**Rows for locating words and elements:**
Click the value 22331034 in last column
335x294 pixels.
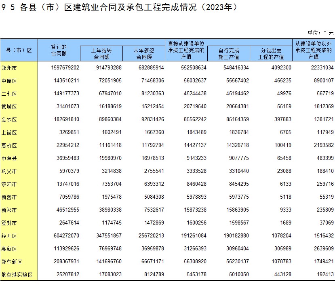[321, 68]
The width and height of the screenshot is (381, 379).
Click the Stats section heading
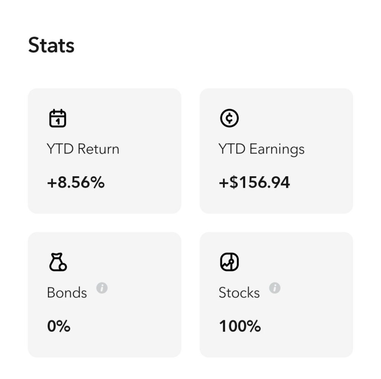(51, 45)
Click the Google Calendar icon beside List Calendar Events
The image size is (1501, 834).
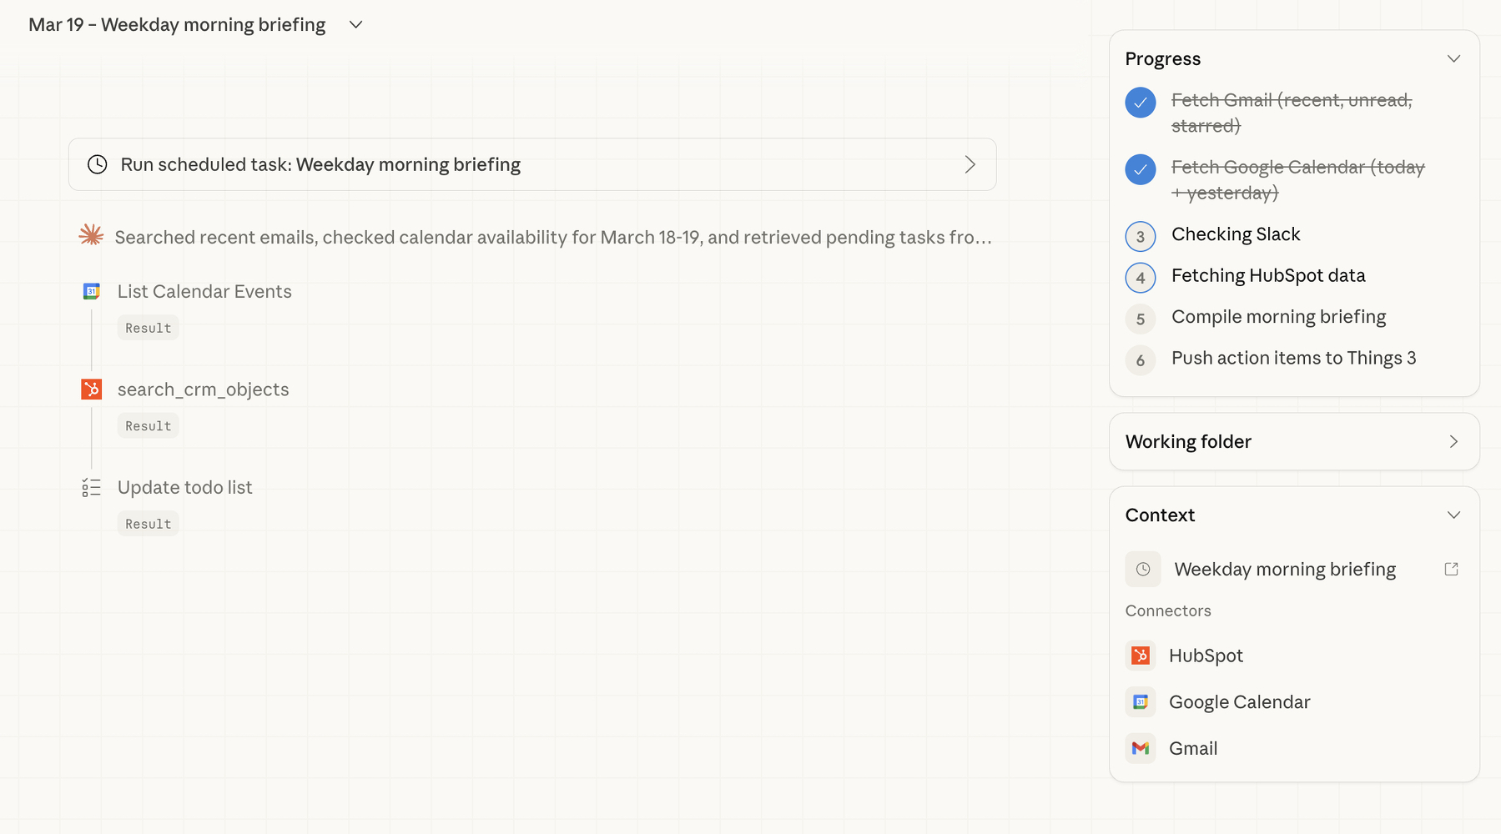pyautogui.click(x=91, y=291)
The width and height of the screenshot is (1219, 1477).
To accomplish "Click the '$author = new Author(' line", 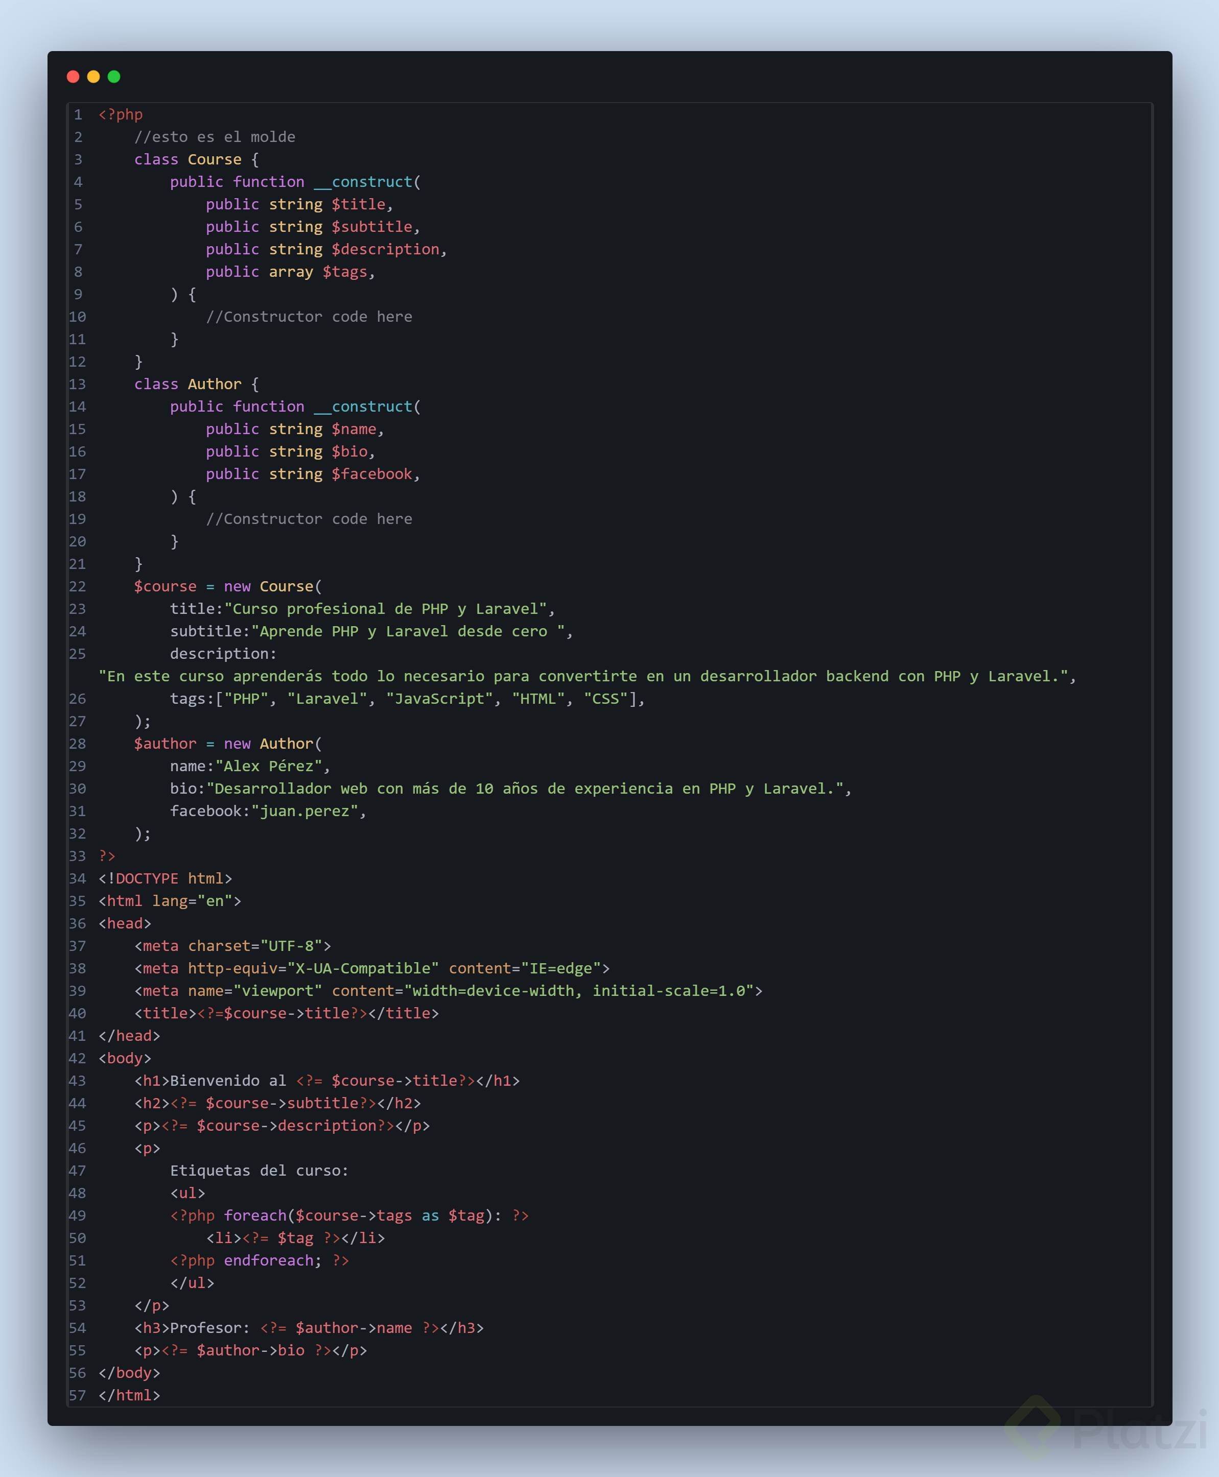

**Set problem:** Rewrite every row above, requests included, shifting each coordinate in the answers up by 30. Leave the pictures out.

**Exercise response:**
Click the value 22331034 in last column
335x294 pixels.
[351, 98]
The width and height of the screenshot is (381, 379).
Click the Stats section heading
(81, 75)
Click the Google Calendar icon beside List Calendar Events
The image size is (1501, 834).
pyautogui.click(x=121, y=321)
The width and height of the screenshot is (1219, 1477).
To accomplish "Click the '$author = new Author(' line", 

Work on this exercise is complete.